Dollarize: The key skill required to accomplish this is having the ability to help the customer quantify the financial impact of the situation. They will likely need assistance in understanding how much it is costing them not to have what you are about to propose. There are three possible outcomes top professionals are prepared for:
- They could find that the financial impact is large enough to justify the investment required for your solution, and you move forward and do business.
- They could find that the financial impact of the problem to be solved is not as great as other issues the customer is facing. In this case they plan when it will move to the top of their priority list.
- They could find that the financial impact is not enough to justify the solution. Given this situation, they may have to scale back the proposed solution to match the financial impact, or it may be more lucrative to find a greater opportunity elsewhere. They are always willing to walk away from poor quality business.
Collaborate: A fourth critical skill area is the ability to collaborate with the customer to “co-design” the solution to be proposed, in a manner that leaves the customer with pride of authorship and the confidence to invest. This process, which began with a thorough diagnosis, expanded with input from the salesperson’s extensive knowledge about the industry and having addressed related issues more often than the customer.
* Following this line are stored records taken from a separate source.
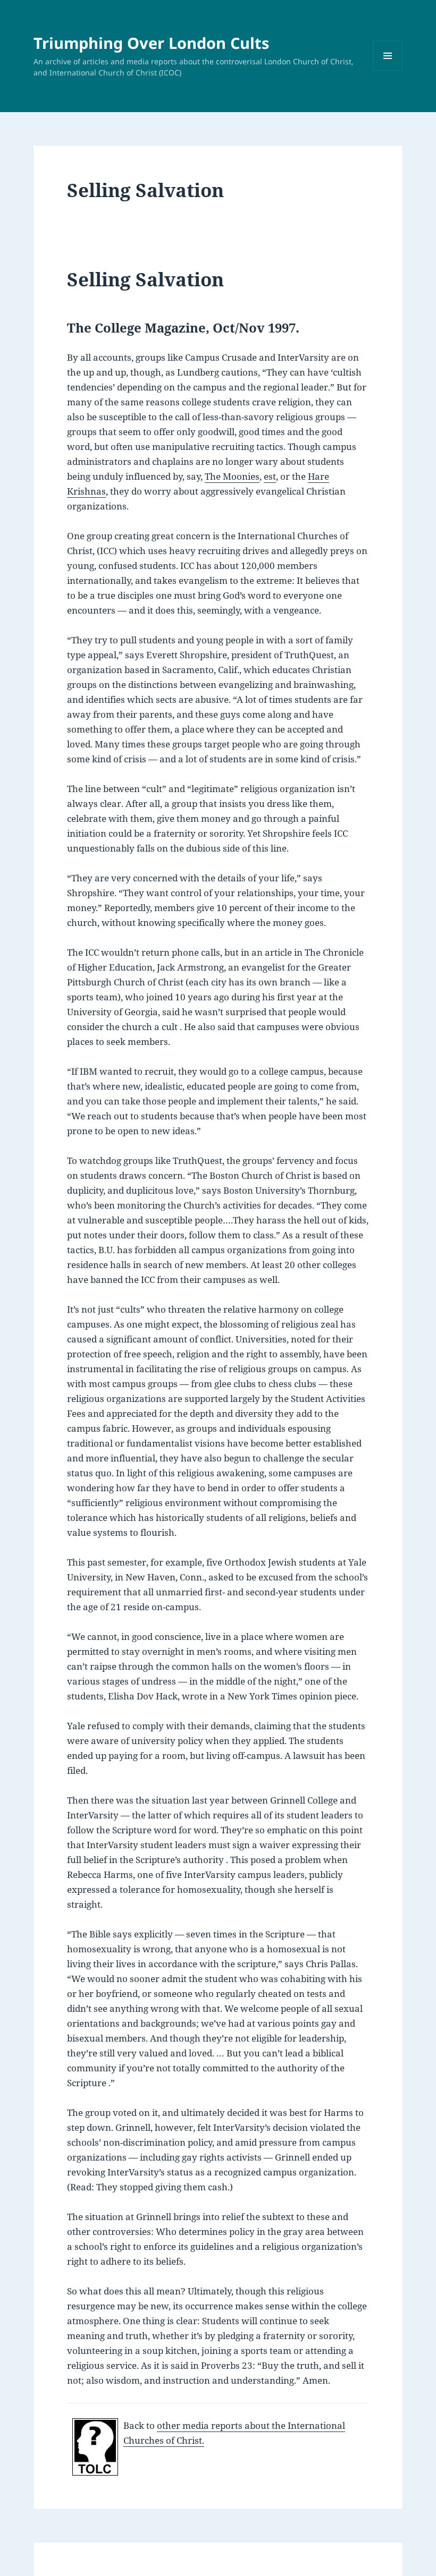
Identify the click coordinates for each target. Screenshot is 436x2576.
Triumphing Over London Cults (151, 42)
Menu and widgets (388, 70)
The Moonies (232, 476)
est (270, 476)
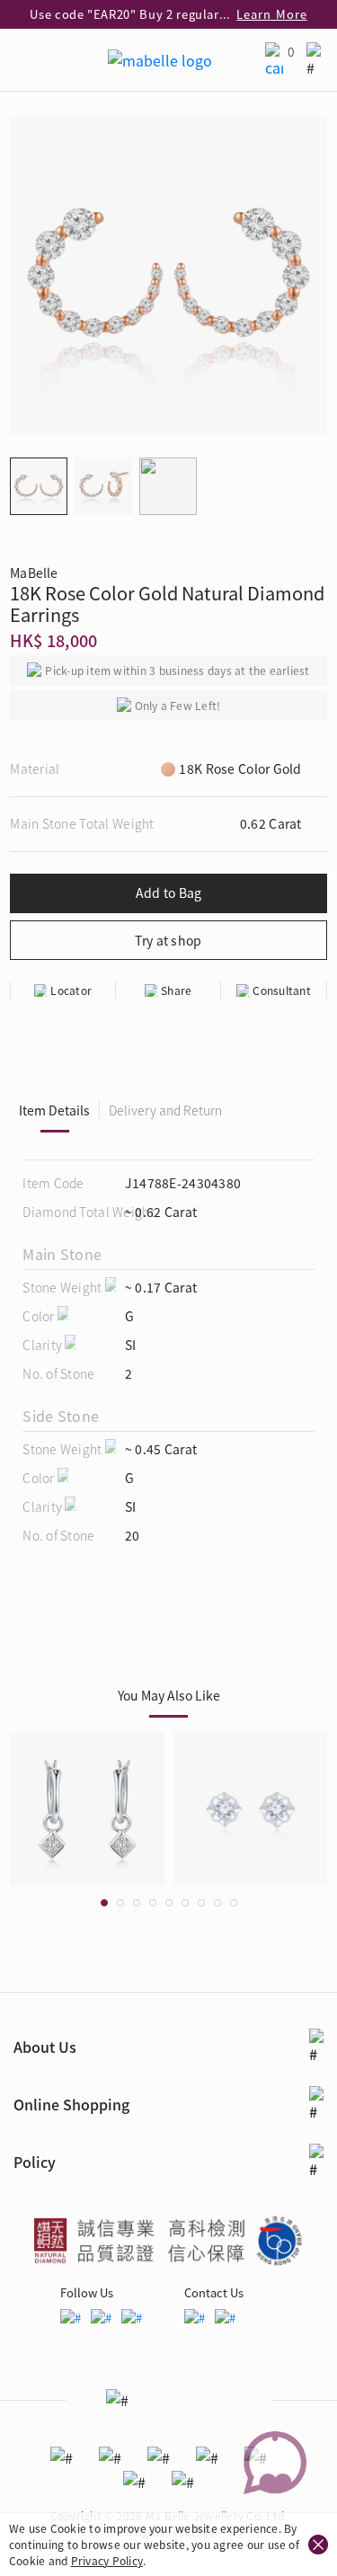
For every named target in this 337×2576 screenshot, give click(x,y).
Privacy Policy (107, 2560)
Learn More (271, 13)
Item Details (54, 1110)
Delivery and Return (165, 1110)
In fact, the customer may never have faced solving these problems before. Collaborating through a problem solving relationship with open and honest communication creates trust. The professional salesperson knows that in order for the solution to be accepted, their customer must thoroughly understand the problem to be solved, take ownership, and champion the change for successful implementation.
“You’ve got to get your mind right.” You can make the greatest leaps in sales performance and raise your results from average to good or good to spectacular by simply changing your mind. How we think precedes how we behave, and our mind-set is without a doubt the critical foundation for success. What top professionals have taught us is that the foundation of their mind-set is first and foremost an intense focus on bringing value to their clients. In other words, they believe and behave as if their success is an automatic by-product of their clients’ success. Our mind-set forms the stance we take with respect to our customers.
The Hippocratic Oath of a physician? “First do no harm” is at the heart of the thinking of the most successful sales professionals. They believe that their success will come from taking care of their customers and helping them become successful. They approach their customers thinking, “How can I help them succeed?” rather than, “What can I sell them?” They think like a businessperson, rather than a salesperson. They see it as a process done “with” the customer rather than “to” the customer. They know how to succeed — together.